I turned thirty-one this week and unfortunately have not yet
grown up. Birthdays aren’t a big
deal for me, but people like to do nice things for you on your birthday and
it’s rude not to let them do it.
My parents and sister got me frames to frame things from the campaign to
match the frames they gave me at Christmas. They also each gave me the same birthday card, it’s an
inside joke in our family about disregarding Stefanie (ostensibly and in
sensibleness our voice of reason).
However, my sister gave me the gift that we all want from our family
without intending to.
No, she did not die and leave me a huge sum of money.
And people do like to do things for your birthday. When I lived in Phoenix the birthdays were epic. I knew by the time I was there to ‘go with the flow’ of a birthday. When I was twenty-one I didn’t know this and despite James’ best efforts I wouldn’t drink and didn’t get so drunk I was sick from it so James had to do it FOR me. When things happen on my birthday or if we do something it’s always spectacular: mullet hunting in Philadelphia comes to mind or climbing the Coliseum in Rome. I didn’t know it at the time, but this would be the birthday that will (hopefully) end all birthdays. This was the mother of all birthdays. It was birthdatgate. Is there a cliché I am leaving out?
My sister took me out for dinner after work. I had worked about ten hours and it was
a depressing, unproductive day. I
didn’t really want to go out for dinner but I was hungry and I wanted to cook and
clean up a dinner less than I wanted to go out for one. We agreed up on a restaurant and as
soon as I got home we were supposed to turn around and leave again. My sister made me change clothes
because I didn’t want to go anything on my work clothes. I did what she wanted but wasn’t
totally aware of why at the time.
My sister and I don’t get along very well because I am a jerk. I try to go along with things when we are and not upset the boat. We went to a place she likes to go with her friends (and can now never show her face in again). We ordered wings and French-fried potatoes, she had diet Coke and as per Lent I had iced tea. I will own the truth: I wanted a beer or a diet Coke, but because it is Lent and I had to work the following morning I passed on both respectively. I should not have passed.
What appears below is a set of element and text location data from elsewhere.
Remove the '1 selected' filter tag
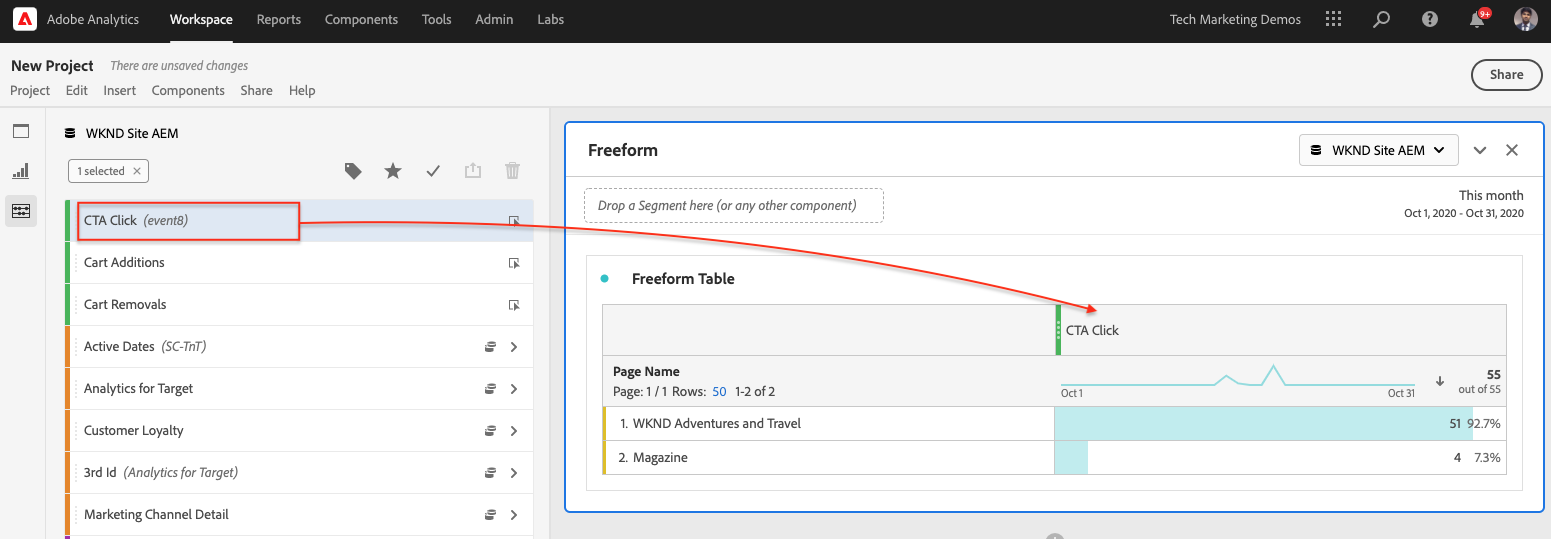 tap(137, 171)
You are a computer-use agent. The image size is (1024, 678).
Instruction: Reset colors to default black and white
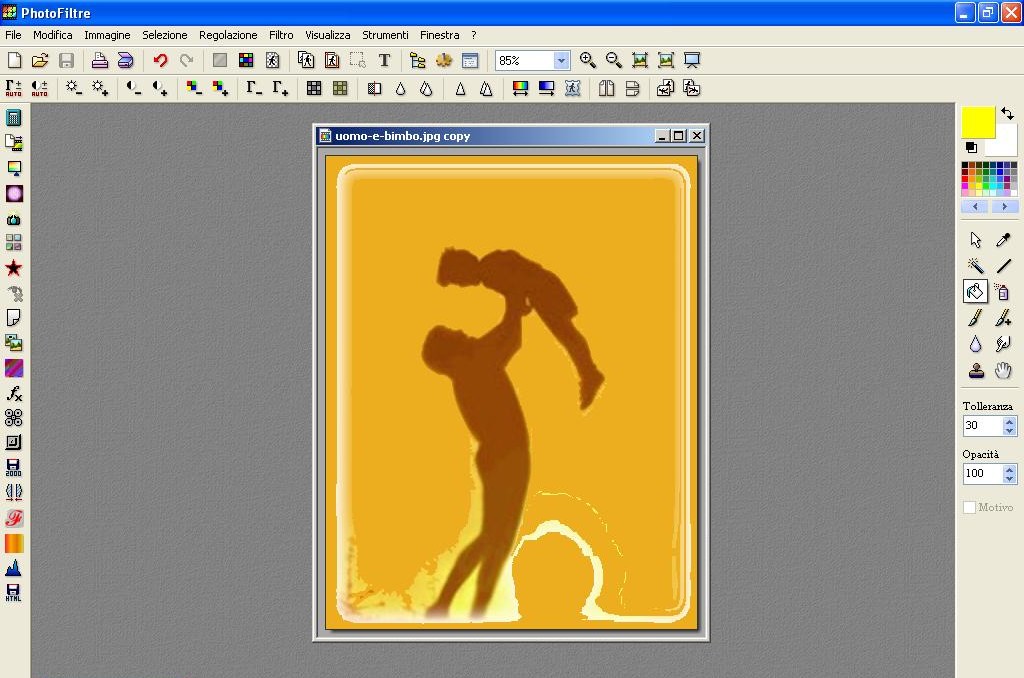[x=970, y=147]
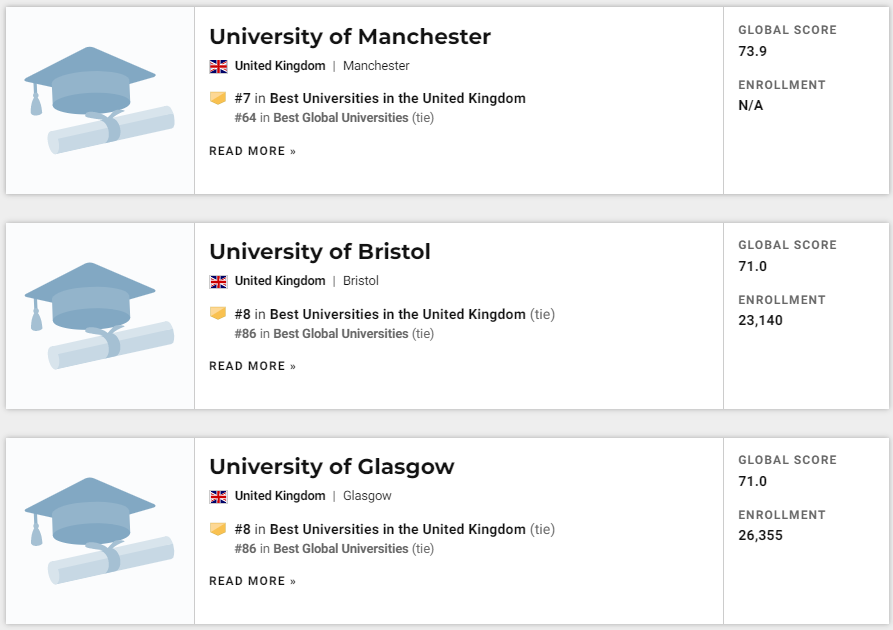Screen dimensions: 893x630
Task: Click Glasgow's enrollment figure 26,355
Action: click(x=760, y=536)
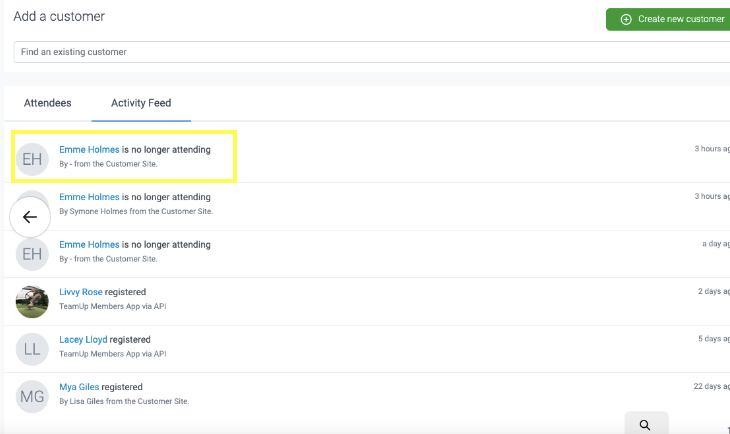Open the Mya Giles customer link
The image size is (730, 434).
[80, 387]
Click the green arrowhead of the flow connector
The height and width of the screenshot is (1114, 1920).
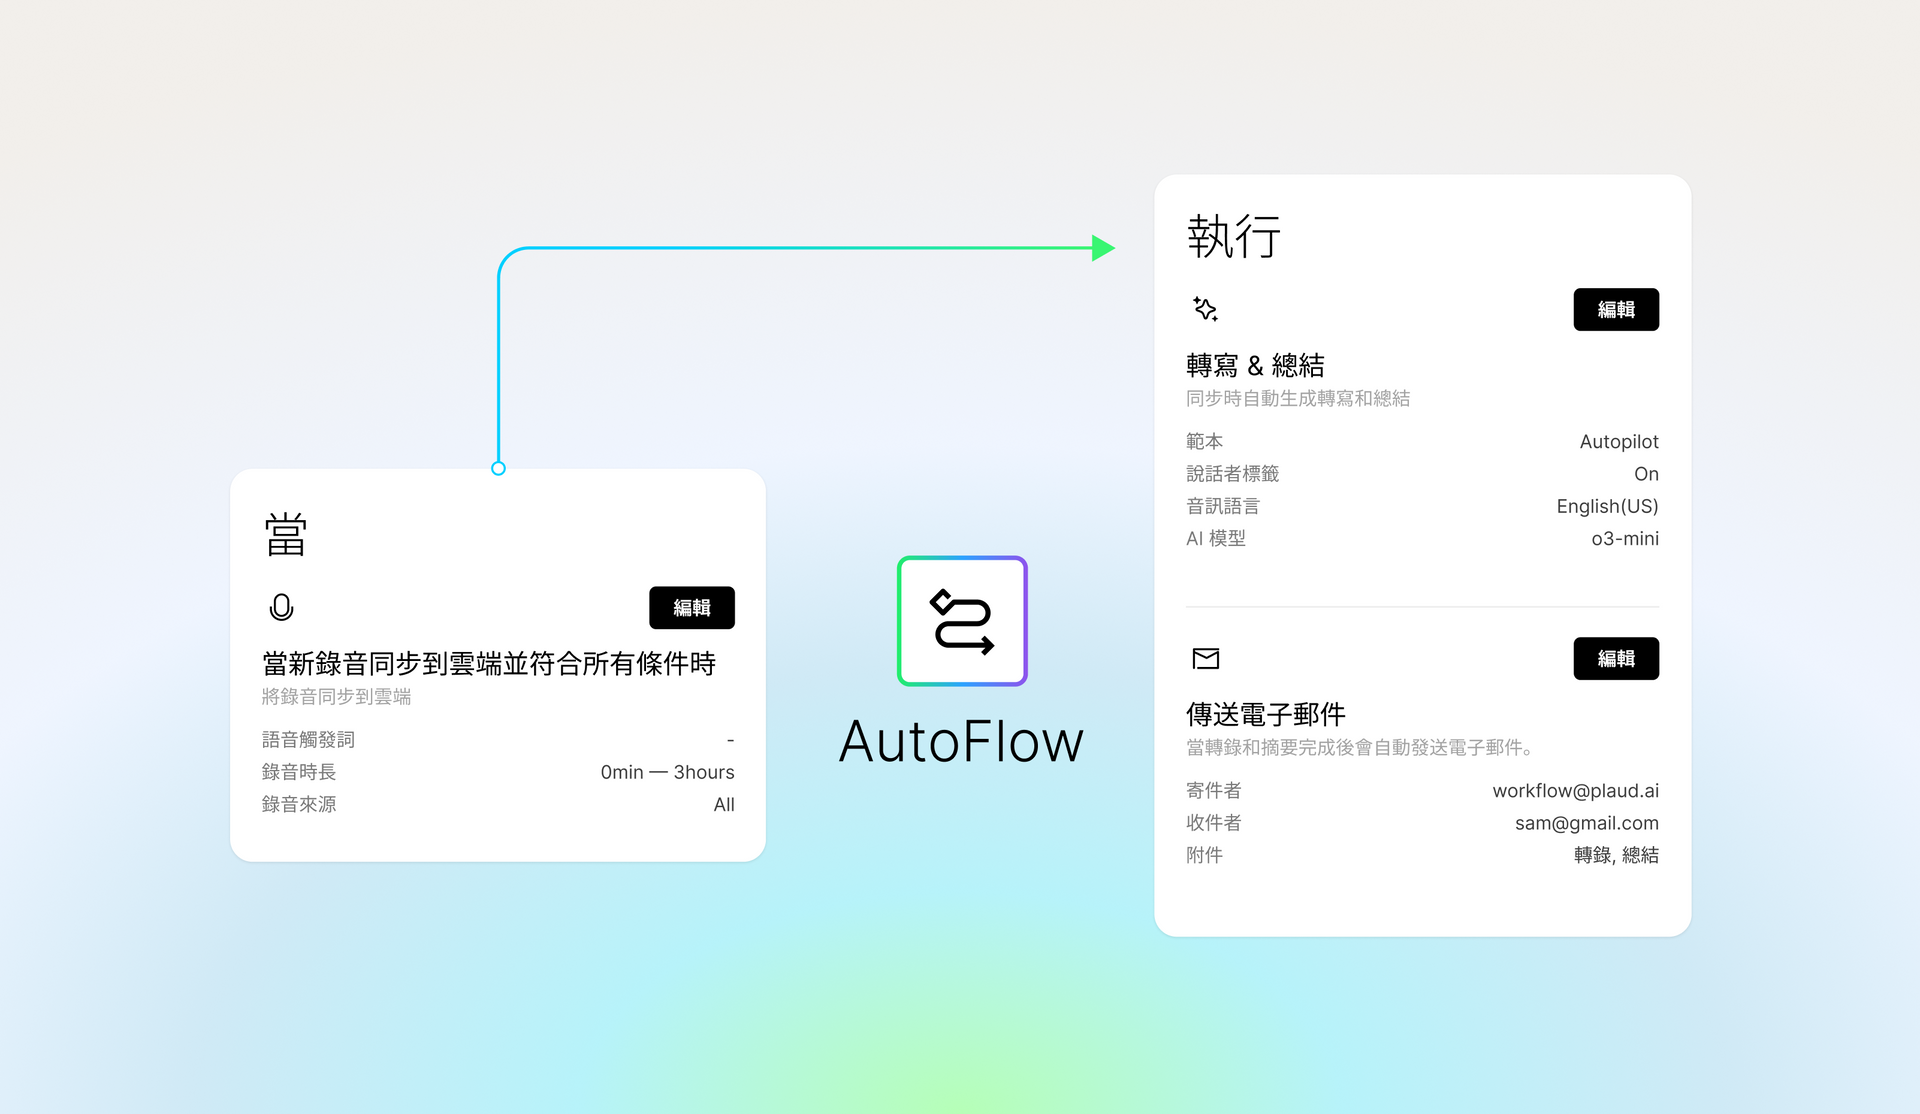click(x=1102, y=248)
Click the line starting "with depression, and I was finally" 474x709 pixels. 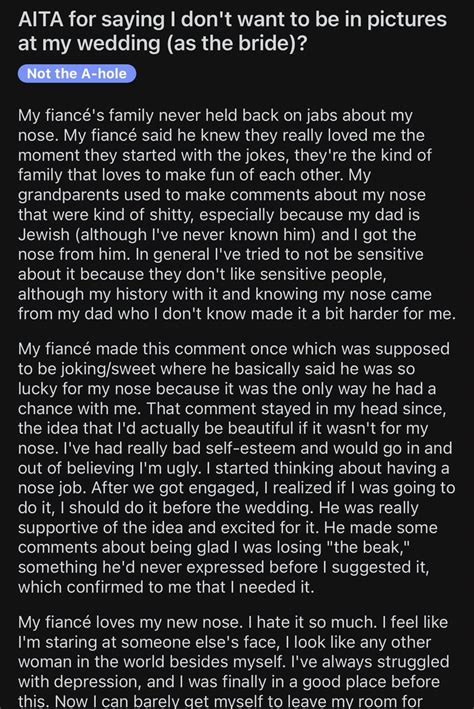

After a bit I didn’t feel good and we asked for the check and I went outside for fresh air while she finished the transaction. There was a bar two doors down from where we ate without an outside patio for working on lung cancer. These people, who had gotten a beer and maybe even a diet Coke with a little something, something in it all watched me come to the realization that my dinner wasn’t staying with me and that I wouldn’t have time to make it to a respectable place to toss my cookies. Instead, somewhere on Bardstown Road – a road once maintained by Abraham Lincoln’s father – there is a puddle of sick left by me on my birthday.
I didn’t do this last year when I had a thing or seventeen
to drink. I didn’t do this ten
years earlier in Rome with my college buddies when drunken vomiting would be
considered a right of passage or cute.
I did this from food poisoning like an old person on a public sidewalk
like trash. I did this being
heckled by drunks who, I hope, slipped in it on their way home. You’ll notice that I had the presence
of mind to take a picture of it but not to find a toilet. I also text-messaged my sister mid-hurl
to try and light a fire under her.
It did not work.
I spent the ride home picking vomit out of my nose and fielding phone calls about my birthday and how it was going, “I made a big splash…”on the sidewalk of Bardstown Road. I'm really glad my sister made me change my clothes. Vomit and argyle do not mix.
And as an epilogue to my tale of sadness: today, when I was at a meeting at work one of my coworkers said, “I thought I saw you throwing up on the sidewalk last night but I realized that you wouldn’t do something cool enough to puke on the side of the road like a Hobo. You don’t party seriously enough.” Indeed, DeAnna pointed out, had I stayed in Phoenix and partied seriously I wouldn’t have had something on my stomach to make me sick. How is leaving your dinner cool? Seriously? Upon elaboration as to how ‘cool’ the experience was or wasn’t, there is nothing cool about pulling a half-eaten fry out of your nose. I really need to chew my food better.
And this is what my sister gave me for my birthday: Blog Fodder. I wasn’t going to have anything to say to all those well-meaning people who asked, “did you get anything nice for your birthday?”
I am so sorry you puked, was it food poisoning or something else?
Posted by: iidly | Saturday, 07 March 2009 at 01:07 PM
Your birthday present is going to be the belated thing, which will be how good that applesauce or gingerale will taste when you feel better.
Posted by: golfwidow | Saturday, 07 March 2009 at 07:38 PM
Poor you! I hate throwing up and the lack of control over it. You've always known that I was controlling, right? Happy Birthday anyway and at least it's over with for another year.